What is the difference between catholic and Christian?
I understand why there would be confusion. On the surface, the question may sound odd or even silly. Many folks will respond: there is no difference between catholic and Christian. Catholics believe in Christ, that makes them Christians.
Well, unfortunately, that answer isn’t necessarily accurate. First, simply “believing” in Christ isn’t sufficient to make on a Christian. It goes a lot deeper than that. If you wish, you can read a post of mine on the subject, called Believing in Christ Doesn’t Make You a Christian.
No, belief is not enough. So what else is there? What more must one do to actually become a Christian? The key word is:
You must TRUST in Christ. And not only trust in Christ, but you must trust in Christ ALONE for your Eternal Salvation. You must trust that His sacrifice on the cross at Calvary paid your sin debt in full — which it did — and trusting in that payment means releasing your own need to have to “pay” for something that Christ Himself has already paid. His death released you from your debt.
It isn’t about “accepting” Christ or “believing” in Christ or “asking Christ into your heart”. It is only about trust and placing your trust FULLY in Him, your Savior. So what is the distinction between belief and trust? My brother likes to describe it this way:
“You believe in the chair that you are sitting on. You trust that the chair will carry your weight and support you”.
It wasn’t until I actually TRUSTED in Christ Alone that I received the Gift of Eternal Life. If you haven’t yet read my story, please take a few minutes to do so. That moment was a life-changing event, for both my earthly life and my eternal life.
So then what is the difference between catholic and Christian?
Most catholics have placed their trust in things other than Christ for their Salvation. This isn’t necessarily their fault directly, they’ve been raised that way. I know, I was raised that way myself and I was totally and completely sincere about my belief in Christ and that He died for my sins. But, like most other catholics, I also believed that I had to trust in the church of Rome for assistance in achieving Eternal Salvation. I had to trust in the leaders of the church to provide me with proper doctrine, in the priest in the confessional to ensure that I received absolution for my sins, in the wafer of bread that was supposedly transformed into the Body of Christ (something I now know is preposterous and not supported by Scriptures), and trust in the church of Rome’s claim to apostolic succession (read my post: Dispelling the Myth of the “Rock” Peter) to provide the authority to dictate to me what I must believe.
Catholics believe in Christ, as do true Christians. Christians TRUST in Christ Alone. Catholics, most of them anyway, trust in Christ plus, plus, PLUS. The Body of Christ is the one True Church and not a wafer of bread. Do not place your trust in something or someone other than Jesus Christ for your Eternal Salvation. It is through His sacrifice alone that you may have (not “will have” some time in the future) Eternal Life.
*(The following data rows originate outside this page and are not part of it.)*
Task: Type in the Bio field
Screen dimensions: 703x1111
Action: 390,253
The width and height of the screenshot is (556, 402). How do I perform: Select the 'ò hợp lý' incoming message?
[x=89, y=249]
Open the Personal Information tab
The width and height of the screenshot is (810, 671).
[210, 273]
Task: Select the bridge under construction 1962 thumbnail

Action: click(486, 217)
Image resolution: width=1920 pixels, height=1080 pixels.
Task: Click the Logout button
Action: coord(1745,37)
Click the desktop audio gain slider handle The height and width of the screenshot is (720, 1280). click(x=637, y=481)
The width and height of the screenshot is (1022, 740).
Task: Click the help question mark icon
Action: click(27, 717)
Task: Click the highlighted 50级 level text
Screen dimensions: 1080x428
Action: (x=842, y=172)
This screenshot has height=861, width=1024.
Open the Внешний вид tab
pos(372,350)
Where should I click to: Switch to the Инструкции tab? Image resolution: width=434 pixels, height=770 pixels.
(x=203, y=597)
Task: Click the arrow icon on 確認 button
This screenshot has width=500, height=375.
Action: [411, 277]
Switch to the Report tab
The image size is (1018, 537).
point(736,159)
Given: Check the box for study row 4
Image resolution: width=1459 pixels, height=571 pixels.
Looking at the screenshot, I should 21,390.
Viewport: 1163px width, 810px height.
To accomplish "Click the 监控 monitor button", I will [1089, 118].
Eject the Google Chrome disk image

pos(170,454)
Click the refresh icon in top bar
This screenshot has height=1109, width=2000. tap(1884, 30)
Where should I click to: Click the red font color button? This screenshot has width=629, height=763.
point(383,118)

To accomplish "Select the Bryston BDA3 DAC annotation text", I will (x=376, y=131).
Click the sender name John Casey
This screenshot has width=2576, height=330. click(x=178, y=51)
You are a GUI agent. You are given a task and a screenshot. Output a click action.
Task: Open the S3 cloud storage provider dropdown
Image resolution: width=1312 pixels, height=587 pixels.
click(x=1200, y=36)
Verily, verily, I say unto you, He that heareth my word, and believeth on him that sent me, hath everlasting life, and shall not come into condemnation; but is passed from death unto life.
But here we see the word “believeth” and haven’t I just been writing about how it is TRUST and not belief that is the key? Well this is where we must take the time to look a little deeper. All “translations” of the Holy Scripture have flaws, even the version that I most favor, the King James Version. So let’s look at John 5:24 and see what the original Greek text used for the word “believe” in this instance. We find that the word used here is: “pisteuo” which has a definition (including: “to be intrusted with a thing; to entrust a thing to one, i.e. his fidelity; to trust in Jesus or God as able to aid either in obtaining or in doing something; to think to be true, to be persuaded of, to credit, place confidence in) that is clearly much closer to the word “trust” for us who speak English.
Many have “believed” that Christ existed, but how many place their full TRUST in Christ as John tells us?
Is it possible for a practicing catholic to be a Christian? Of course anything is possible with God, but I would have say it is unlikely. Why? Because I was there, I was a part of that church, I was an educator in that church, and once I received the Gift of Eternal Salvation and received the counsel of the Holy Spirit, I saw that the catholic church as we know it is not Christ’s One True Church and as someone who had become a true Christian I realized that I had to remove myself from it to be a full part of the One True Church, Christ’s Body.